Rachel Crandall, a trans activist from Michigan, started the annual holiday to solve a lack of LGBTQ-centered holidays for transgendered people.
“I went on Facebook,” Crandall told Pride Source in 2009, “and I was thinking…whenever I hear about our community, it seems to be from Remembrance Day [intended to remember the trans victims of hate crimes], which is always so negative because it’s about people who were killed. So one night I couldn’t sleep, and I decided why don’t I try to do something about that.”
The beauty of the international recognition of the day is the magnitude of its visibility around the world.
Various related hashtags appeared all over social media platforms throughout the day with selfies of trans people. Their smiling or serving faces, some of which included transformation photos, filled timelines and newsfeeds with proud proclamations of not just existence but of living fulfilled lives.
But the reality of trans visibility is its invisibility.
According to Trans Student Educational Resources, 80 percent of trans students have felt unsafe at school because of gender expression, 49 percent of trans people reported physical abuse in a 2007 survey and 41 percent of trans people have attempted suicide.
Trans people do not feel safe in schools, they have a large chance of being murdered (one in 12 trans women or one in eight trans women of color are murdered) and they are at a higher risk of suicide.
Society can recognize its trans communities on social media, praising its collective braveness through comments, likes and favorites, but it cannot manage to recognize its value within our institutions.

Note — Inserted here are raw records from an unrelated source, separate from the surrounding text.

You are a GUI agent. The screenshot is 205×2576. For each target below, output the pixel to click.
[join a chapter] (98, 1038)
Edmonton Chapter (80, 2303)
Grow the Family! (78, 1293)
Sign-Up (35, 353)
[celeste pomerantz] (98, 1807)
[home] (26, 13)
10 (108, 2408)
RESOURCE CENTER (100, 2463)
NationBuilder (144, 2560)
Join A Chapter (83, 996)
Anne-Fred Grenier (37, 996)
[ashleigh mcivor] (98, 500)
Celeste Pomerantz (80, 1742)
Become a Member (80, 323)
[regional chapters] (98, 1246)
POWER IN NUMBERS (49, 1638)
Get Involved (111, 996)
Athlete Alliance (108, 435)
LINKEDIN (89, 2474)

Such an exclusive society should feel an obligation to these people to recognize not only their rights, but also the ways in which we can support them most effectively.
To effectively align with the trans community, the rest of society will have to ask about a person’s pronouns, have patience with people who are questioning or exploring their identities, understand that the transitioning process is different for all people, never ask the silly questions—such as what a person’s “real” name is, how he or she has sex or his or her surgical status—and support little steps toward equality like gender-neutral bathrooms.
Without true acceptance and support, there can be no true visibility for trans people.